When members of the visiting committee leaked information about Mandeville's treatment to the press, a scandal broke out in late November 1887 across Ireland and England. Balfour was unswayed by this, but allowed Mandeville separate exercise at the discretion of the prison. Mandeville lost three stone (19 kg) in weight by late December, had lost vision and trembled constantly. When he was released on 24 December, he was greeted with bonfires on the mountains, and huge crowds in Mitchelstown, to which he gave a short speech before returning home.

==Death and legacy==
A few months after his imprisonment, Mandeville took part in a protest against a local tax for police expenses.
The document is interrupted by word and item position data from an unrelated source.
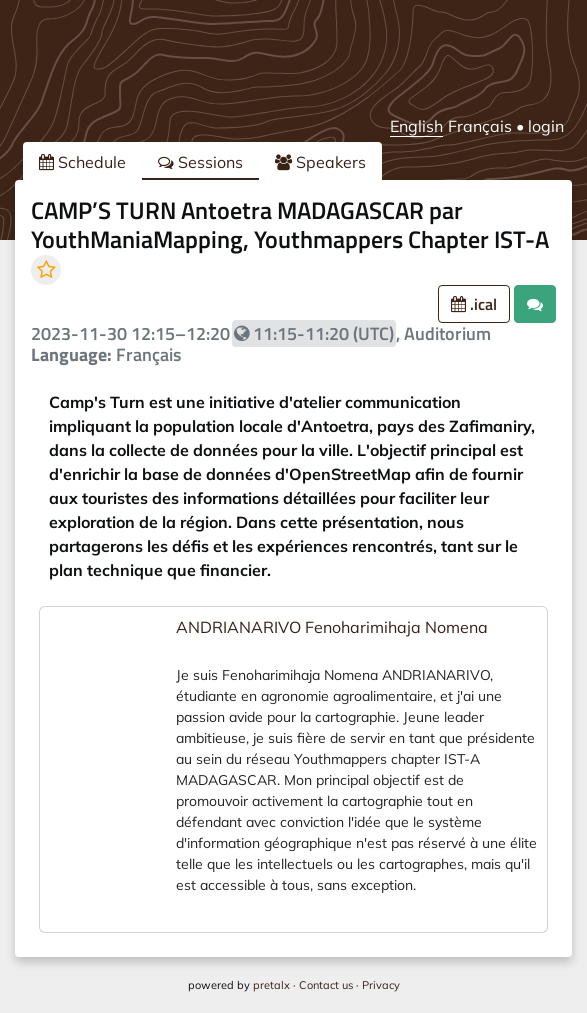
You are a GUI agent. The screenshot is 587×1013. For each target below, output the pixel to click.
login (546, 126)
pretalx (271, 985)
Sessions (200, 162)
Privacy (381, 985)
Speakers (320, 162)
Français (480, 126)
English (416, 126)
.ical (474, 304)
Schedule (82, 162)
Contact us (326, 985)
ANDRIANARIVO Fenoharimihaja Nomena (332, 627)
However, his health did not recover, and in April 1888 he was described by O'Brien as "a broken man ... bluish, extremely nervous ... frequently trembling". He died from an inflamed throat on 8 July 1888, and is buried in Kilbehenny cemetery.

A corner's inquest was held on 17–28 July 1888 following national outrage at police prevarication. His wife, Mary, was one of the key witnesses. The verdict drew a clear line from the brutal treatment he received in prison and his death. Balfour dismissed the decision as partial, but public outcry led to the establishment of a select committee on prison dress and other elements of the penal code. This led to amendments to the General Prisons (Ireland) Act, 1877, allowing prisoners to wear civilian clothing, and to be isolated from others due to health concerns. There were no further cases of prison mistreatment in the years that followed, but improved treatment was not reliably given to political prisoners.

In April 1906, a bronze statue of Mandeville was erected in New Square, Mitchelstown.